+++ EXERCISE DATA

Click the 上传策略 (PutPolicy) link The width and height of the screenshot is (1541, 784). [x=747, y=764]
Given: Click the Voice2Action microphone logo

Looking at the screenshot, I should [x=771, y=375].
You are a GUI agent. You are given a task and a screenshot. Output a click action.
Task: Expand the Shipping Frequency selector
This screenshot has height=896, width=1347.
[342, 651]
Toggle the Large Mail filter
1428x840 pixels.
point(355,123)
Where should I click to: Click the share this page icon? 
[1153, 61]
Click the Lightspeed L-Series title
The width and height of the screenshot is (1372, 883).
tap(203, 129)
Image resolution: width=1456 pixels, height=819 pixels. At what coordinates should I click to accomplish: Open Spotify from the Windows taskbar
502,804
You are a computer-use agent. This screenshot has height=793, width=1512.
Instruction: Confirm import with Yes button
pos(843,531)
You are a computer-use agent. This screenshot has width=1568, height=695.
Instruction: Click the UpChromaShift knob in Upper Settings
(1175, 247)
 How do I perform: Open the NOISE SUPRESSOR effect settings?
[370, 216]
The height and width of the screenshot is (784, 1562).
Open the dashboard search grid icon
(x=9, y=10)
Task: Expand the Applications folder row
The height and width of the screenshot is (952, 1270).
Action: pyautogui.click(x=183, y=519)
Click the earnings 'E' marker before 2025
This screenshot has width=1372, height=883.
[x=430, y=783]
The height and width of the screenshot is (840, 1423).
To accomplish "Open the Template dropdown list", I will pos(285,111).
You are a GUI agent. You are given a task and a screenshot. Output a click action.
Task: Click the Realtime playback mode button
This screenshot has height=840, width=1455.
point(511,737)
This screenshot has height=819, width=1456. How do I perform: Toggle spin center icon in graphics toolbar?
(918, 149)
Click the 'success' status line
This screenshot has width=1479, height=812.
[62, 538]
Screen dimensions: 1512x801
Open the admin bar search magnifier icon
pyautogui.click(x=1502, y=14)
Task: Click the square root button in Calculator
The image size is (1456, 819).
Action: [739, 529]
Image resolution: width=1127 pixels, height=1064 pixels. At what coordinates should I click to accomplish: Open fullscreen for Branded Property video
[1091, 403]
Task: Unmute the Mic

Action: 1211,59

++++++

When a line in the records above contains the word "agent", copy it.

You are a GUI agent. You are given a task and a screenshot. Output a click action.
You are a computer-use agent. This screenshot has height=793, width=1512.
You are a computer-use agent. This screenshot has width=1568, height=695.
You are a GUI agent. You are given a task and a screenshot. Output a click action.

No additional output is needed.